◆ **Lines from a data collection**
▬▬▬

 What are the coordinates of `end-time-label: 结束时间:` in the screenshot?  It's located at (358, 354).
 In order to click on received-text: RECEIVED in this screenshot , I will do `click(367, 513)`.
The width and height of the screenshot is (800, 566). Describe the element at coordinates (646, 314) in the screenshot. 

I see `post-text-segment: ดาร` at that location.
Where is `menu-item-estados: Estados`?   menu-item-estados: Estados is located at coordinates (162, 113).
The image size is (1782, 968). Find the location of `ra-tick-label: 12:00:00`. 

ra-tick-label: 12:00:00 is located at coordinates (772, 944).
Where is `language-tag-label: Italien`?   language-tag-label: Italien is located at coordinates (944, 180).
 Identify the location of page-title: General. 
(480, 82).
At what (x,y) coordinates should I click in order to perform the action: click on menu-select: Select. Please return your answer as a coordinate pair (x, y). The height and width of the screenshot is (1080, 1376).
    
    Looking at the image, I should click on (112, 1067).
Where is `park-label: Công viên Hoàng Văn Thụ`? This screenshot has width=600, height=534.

▬▬▬

◆ **What is expected**
Present the lines above as a Markdown table with two columns, Row and Line. Put each line's number in Row and the line itself in Line, and leave out blank lines.

◆ **Result for this task**
| Row | Line |
|---|---|
| 1 |  What are the coordinates of `end-time-label: 结束时间:` in the screenshot?  It's located at (358, 354). |
| 2 |  In order to click on received-text: RECEIVED in this screenshot , I will do `click(367, 513)`. |
| 3 | The width and height of the screenshot is (800, 566). Describe the element at coordinates (646, 314) in the screenshot.  |
| 4 | I see `post-text-segment: ดาร` at that location. |
| 5 | Where is `menu-item-estados: Estados`?   menu-item-estados: Estados is located at coordinates (162, 113). |
| 6 | The image size is (1782, 968). Find the location of `ra-tick-label: 12:00:00`.  |
| 7 | ra-tick-label: 12:00:00 is located at coordinates (772, 944). |
| 8 | Where is `language-tag-label: Italien`?   language-tag-label: Italien is located at coordinates (944, 180). |
| 9 |  Identify the location of page-title: General.  |
| 10 | (480, 82). |
| 11 | At what (x,y) coordinates should I click in order to perform the action: click on menu-select: Select. Please return your answer as a coordinate pair (x, y). The height and width of the screenshot is (1080, 1376). |
| 12 |     Looking at the image, I should click on (112, 1067). |
| 13 | Where is `park-label: Công viên Hoàng Văn Thụ`? This screenshot has width=600, height=534. |